GIACOMO LEOPARDI E O SUAVE DESPRENDIMENTO DO INFINITO
José António Gonçalves
aproveitemos a pedra solitária à beira do caminho
e sentemo-nos, Leopardi, para descansar do esforço
da jornada que nos traz de Recanati para o mundo
onde Dante e Petrarca aprenderam a construir torres de marfim
e a pesquisar o odor da espuma solta pelo mar profundo
à distância, Roma e Florença empurram-nos, cândidas,
para o Sol atravessando os campos e beijando os pássaros
enquanto pensamos em flores, na lua e no compasso íntimo
das mais distintas estações, para esquecermos o frio do Inverno
de Milão, a riqueza recusada e a quentura breve do inferno
agora já não há remédio, os livros ilustram a casa
abandonada, as palavras ecoam um pouco por toda a parte
e a fuga aos muros sanguíneos revela-se impraticável.

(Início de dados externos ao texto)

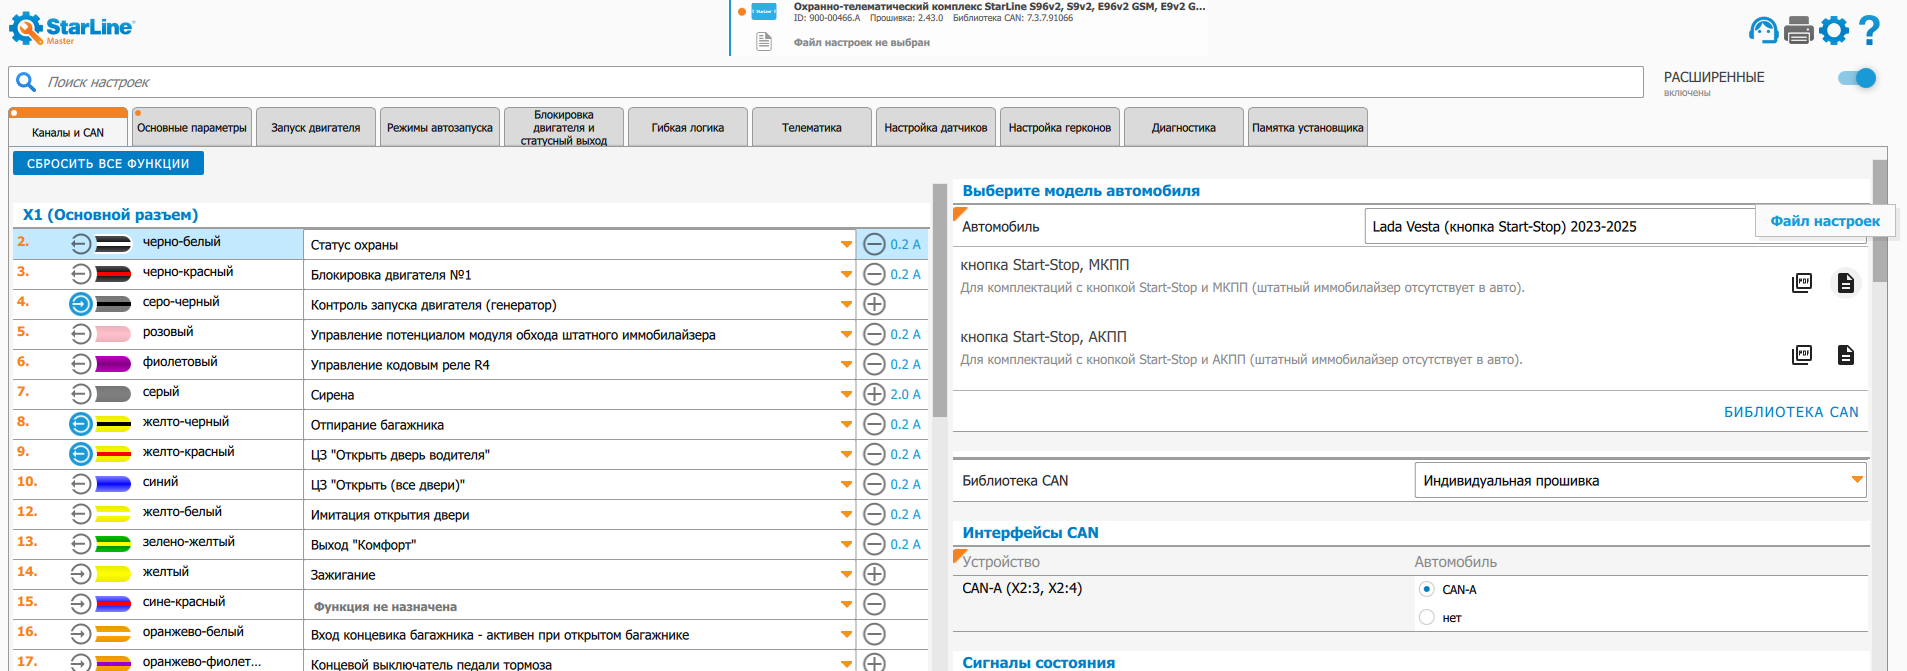Open dropdown for Отпирание багажника function
1907x671 pixels.
[846, 425]

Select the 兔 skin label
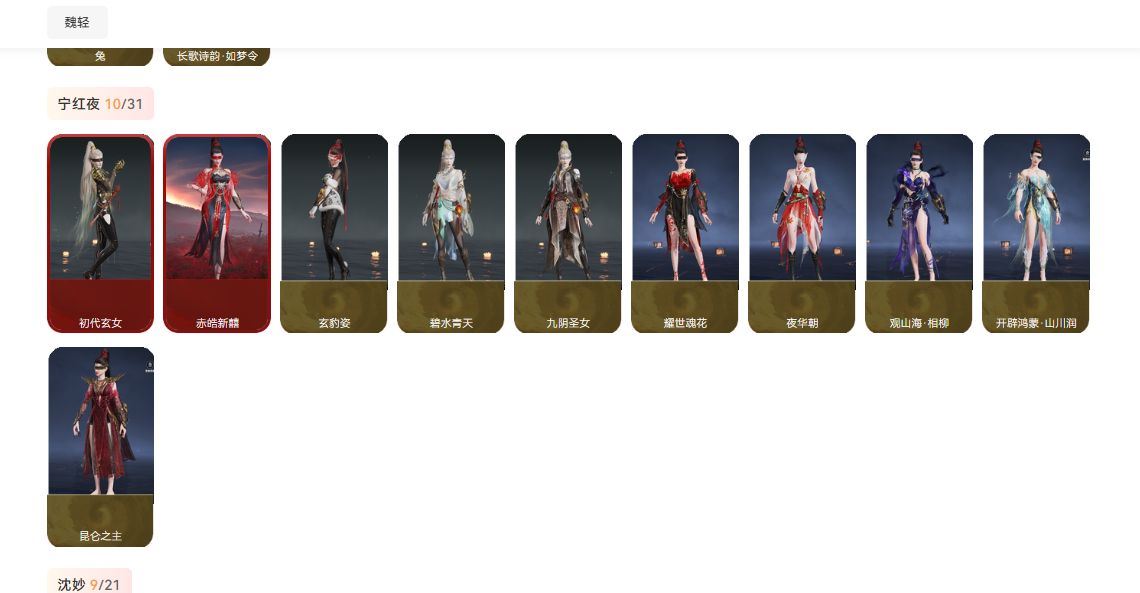point(100,57)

regressemos então aos jardins do berço paterno, carregando o dia
em que foi possível saltar célere a cerca que por lá havia
não vale a pena dar importância à brancura iluminada do claustro
nem ao deus que não se recolhe à mesa dos homens
embriagado pelo seu acostumado ruidoso silêncio divino
como ave imponente percorrendo os céus com as suas asas
na serena reivindicação de absoluto dono do tempo e do destino
a tabuleta indica certeira para Pisa, como uma seta contratada
para se centrar no alvo, no coração onde a humanidade dança
e desconhece o sabor do orvalho em Nápoles, o verde calmo
das encostas, a doçura da brisa outonal, a cor do casario,
a conjugação do amor com a poesia ou da chuva com o estio
a viagem aponta para o que mora onde há lugar,
o resíduo de um lapso branco numa folha de papel
ou o viver atormentado nas vigílias claras de uma cama dura
sem que valha alguma coisa a carne fraca, a angústia, o sono,
a dor flagelada nos ossos, a fome trocada pela magia da literatura
a terra fica por debaixo dos pés e cheira ao pudor dos dilúvios
espera o momento de renascer na água e abraça todos os ventos
é cega como os olhos que leram muito nas noites húmidas e eternas
e sorri para os que a amam, alimentando as suas almas transparentes
com o pão de trigo fermentado no suor de povos enxutos de rezas
vem por aqui, persegue a marca das poeiras, pressente a erva
morta de uma nova estrada. recorda como Stendhal ao longe não aguarda
por vozes distantes de outras cidades, preenchendo devagar as tardes
com o rumor dos teus Cantos, divertido com o perfume dos trovadores
e derramando os teus versos como vinho na cabeça de sábios viticultores
a carga é pesada, chama Ranieri, Silvia, Fanny Tozzeti,
uma aleluia apaixonada, um ou dois padres jesuítas, um tratado
de filosofia, uma citação com sentido, um ensaio de filologia,
a oração junto ao túmulo de Tasso, o pó das antigas bibliotecas
e vamos dormir, quietos e puros, como só dormem os poetas
assim, cá estamos Leopardi, noutro areal, despido de barcos,
traçando rotas em mapas escondendo a morte, a loucura,
a alegria, o vácuo das manhãs, a juventude e o seu suave desprendimento,
como se um lençol cobrisse o que não é preciso ser dito
e mostrasse o teu rosto espelhado nas sombras do infinito
José António Gonçalves
(in "Giacomo Leopardi e o suave desprendimento do infinito", Poesia, Madeira, 1999).